Given request —
Output every item below word for word, leaving out the pictures.

(Screen-element location items)
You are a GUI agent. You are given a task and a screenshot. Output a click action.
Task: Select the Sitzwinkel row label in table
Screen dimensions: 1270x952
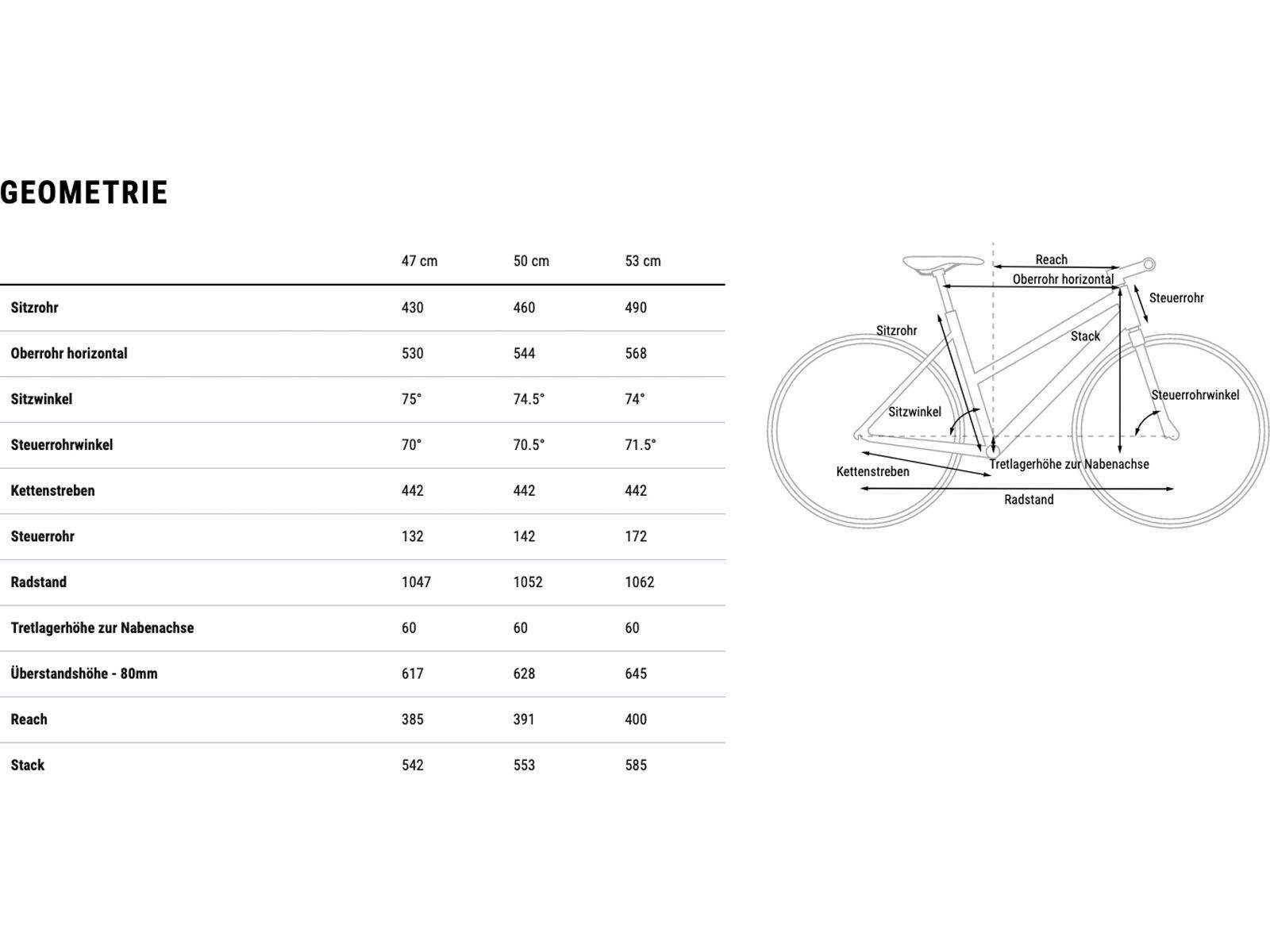click(x=41, y=399)
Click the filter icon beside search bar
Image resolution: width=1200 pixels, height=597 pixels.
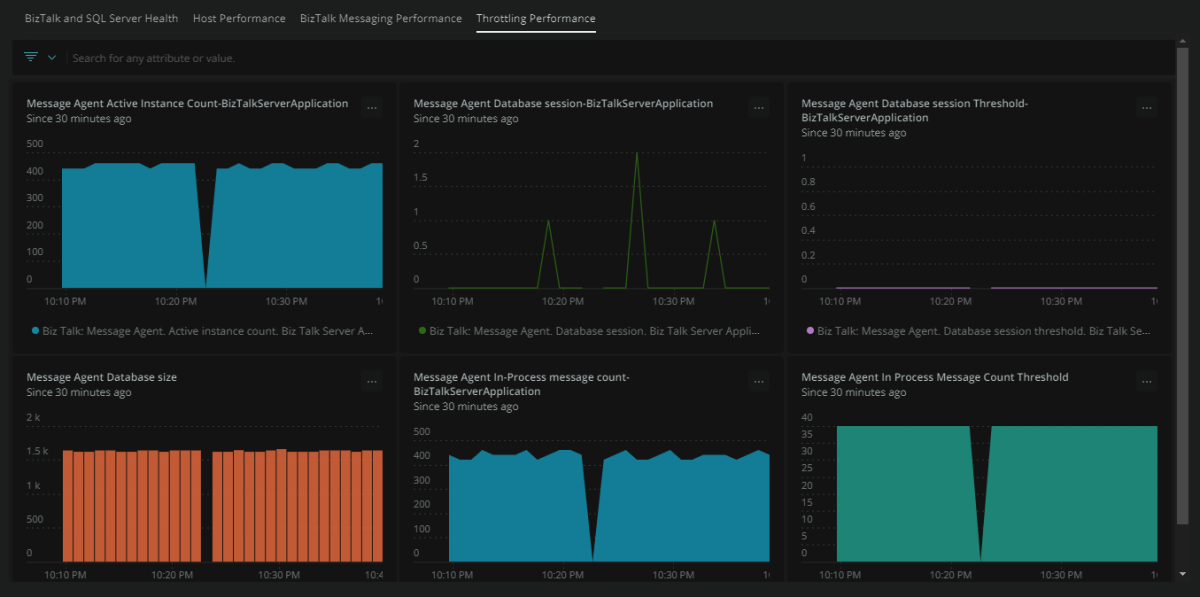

Solved problem —
You are a GUI agent. You are given a task and a screenshot. Output a click action.
Task: Select the Sitzwinkel row label in table
Screen dimensions: 1270x952
click(x=41, y=399)
Click the filter icon beside search bar
Image resolution: width=1200 pixels, height=597 pixels.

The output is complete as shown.